SD is the progressive deterioration of conceptual knowledge while other cognitive abilities, including syntax, phonology, and episodic memory, remain relatively preserved in early stages. Usually the condition is considered an anomia, because it causes the inability for patients to recall the names of persons or things. Patients can typically describe the object in detail, or even use hand gestures to show what the object does, but are unable to name it instead using vaguer terms like "thing". Over time, patients lose their knowledge of the meaning of words, and may begin to struggle with understanding the use of everyday objects.

Neuroimaging reveals a characteristic pattern of asymmetric temporal lobe atrophy, predominantly affecting the left hemisphere, with the anterior temporal lobes and temporal pole showing the greatest degeneration.
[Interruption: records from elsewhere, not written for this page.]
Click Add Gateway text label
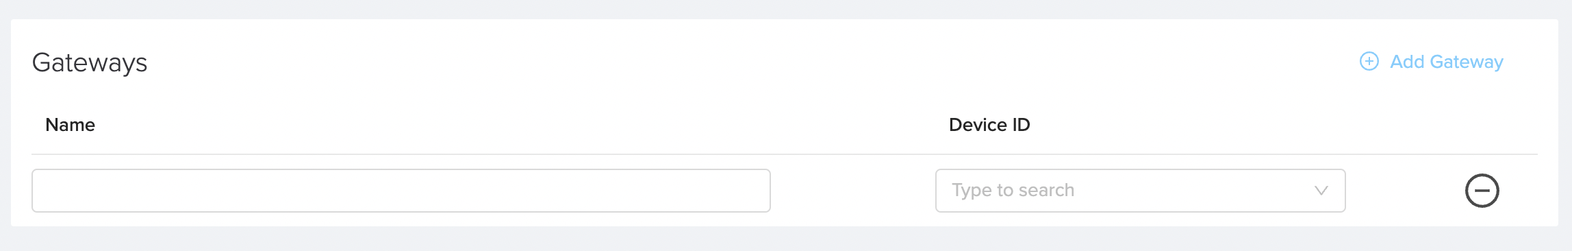The width and height of the screenshot is (1572, 251). point(1447,62)
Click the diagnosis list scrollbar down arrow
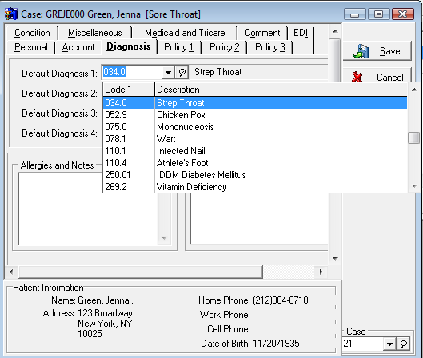The width and height of the screenshot is (423, 358). point(414,186)
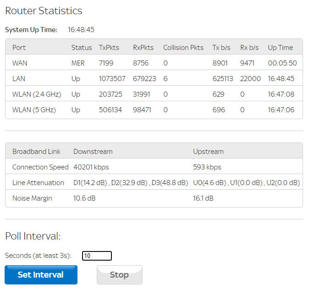
Task: Select the LAN TxPkts value 1073507
Action: click(x=112, y=79)
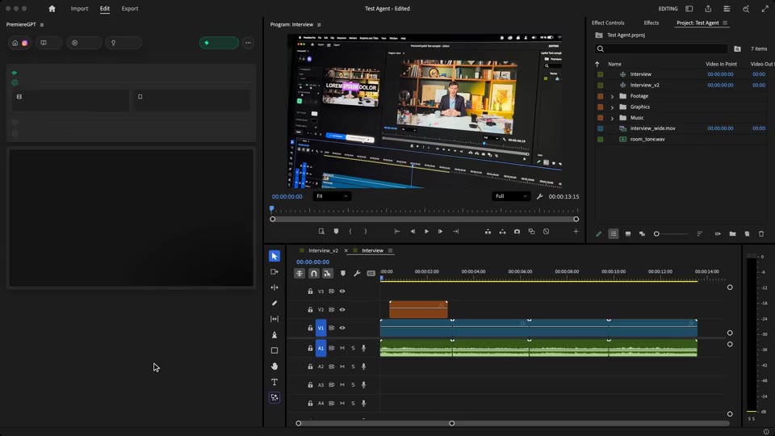Select the Type tool
This screenshot has width=775, height=436.
(x=274, y=382)
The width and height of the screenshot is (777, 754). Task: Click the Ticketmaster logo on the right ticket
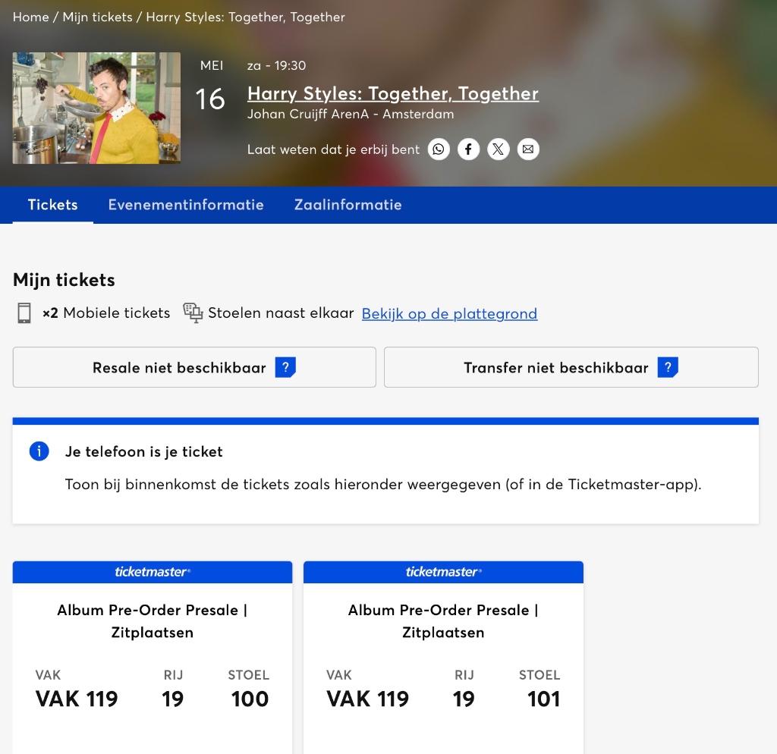443,572
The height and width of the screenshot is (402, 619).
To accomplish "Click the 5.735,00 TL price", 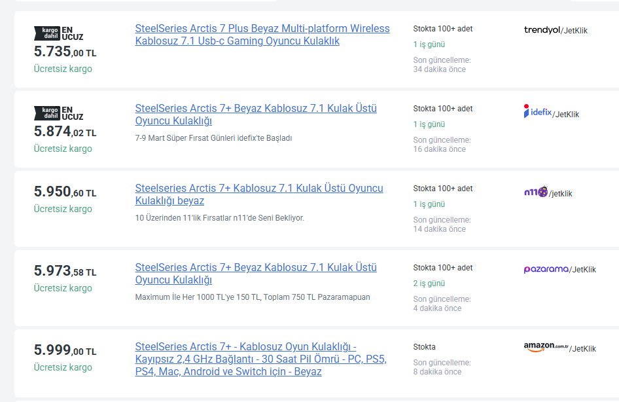I will (65, 52).
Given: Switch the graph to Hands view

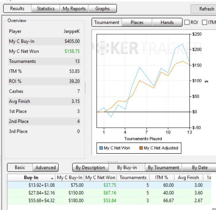Looking at the screenshot, I should pyautogui.click(x=167, y=22).
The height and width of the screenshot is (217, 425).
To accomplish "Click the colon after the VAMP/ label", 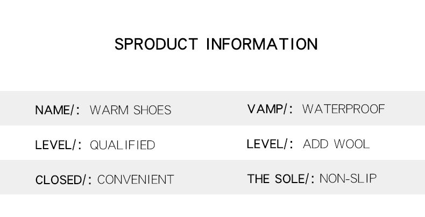I will pos(291,110).
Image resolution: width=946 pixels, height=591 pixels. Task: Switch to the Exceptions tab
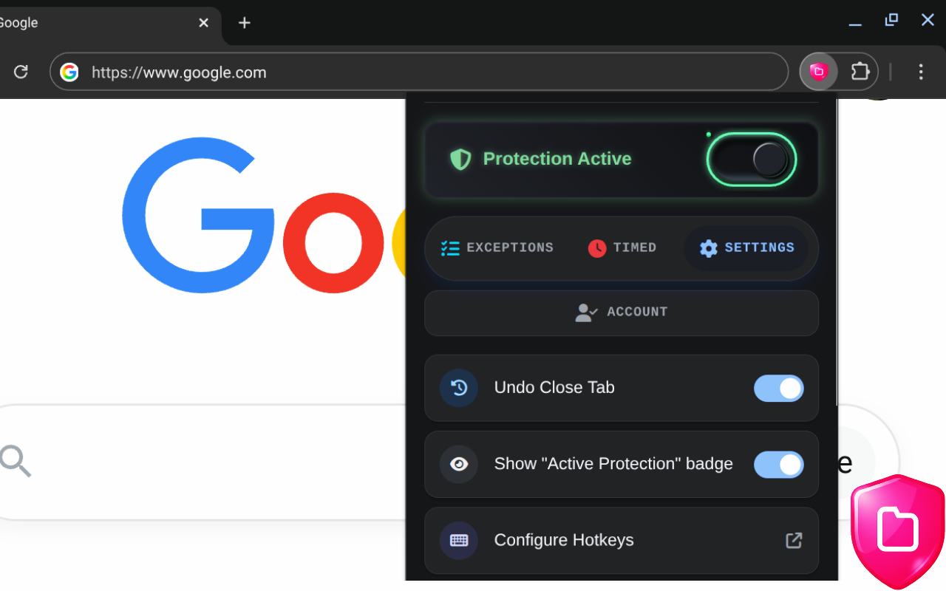497,248
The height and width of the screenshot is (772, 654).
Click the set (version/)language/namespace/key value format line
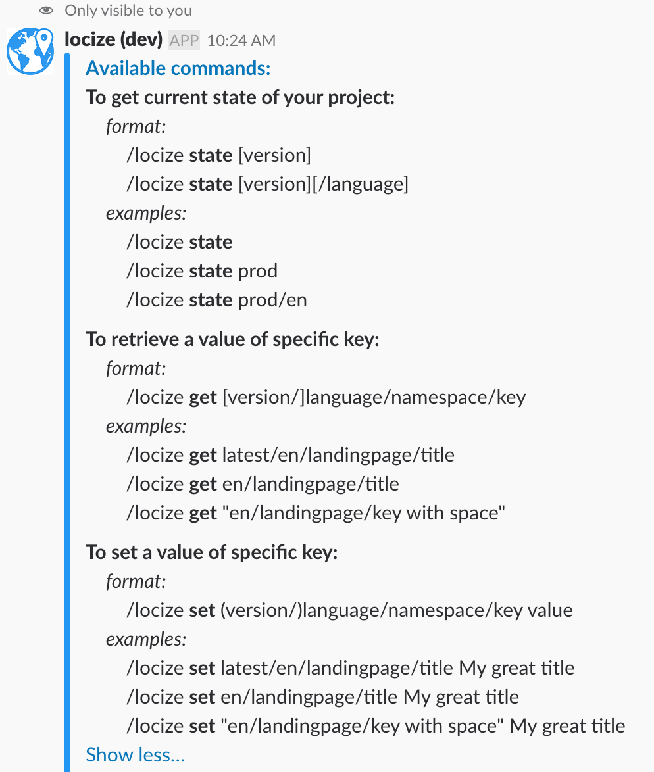coord(349,610)
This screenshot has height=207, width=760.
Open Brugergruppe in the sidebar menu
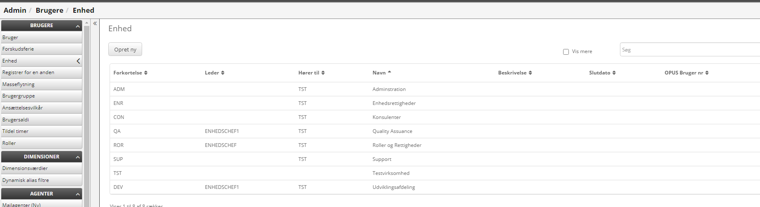click(x=19, y=96)
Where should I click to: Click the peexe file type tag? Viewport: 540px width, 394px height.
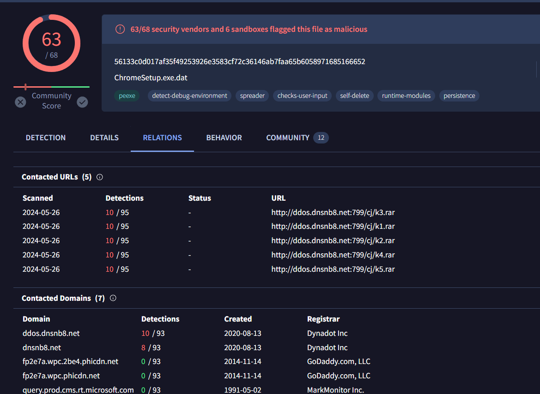[127, 96]
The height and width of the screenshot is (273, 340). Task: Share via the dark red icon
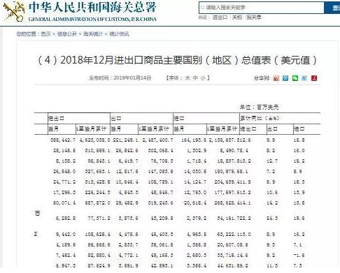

Research has demonstrated that the lateralization of atrophy produces distinct clinical profiles: left-predominant damage results in verbal semantic deficits, while right-predominant damage causes greater impairment in face and picture recognition. The disease typically progresses over 8–10 years, with atrophy spreading from anterior to posterior temporal regions, eventually affecting ventromedial prefrontal areas.

Currently, there is no curative treatment or pharmacological intervention for SD. Treatment plans focus on behavioral interventions, specifically vocabulary retraining programs. Experimental trials have shown success in improving word retrieval for trained items in experimental settings, though ongoing maintenance practice is necessary. Supportive care addressing communication difficulties and behavioral changes remains essential for maintaining quality of life as the disease progresses.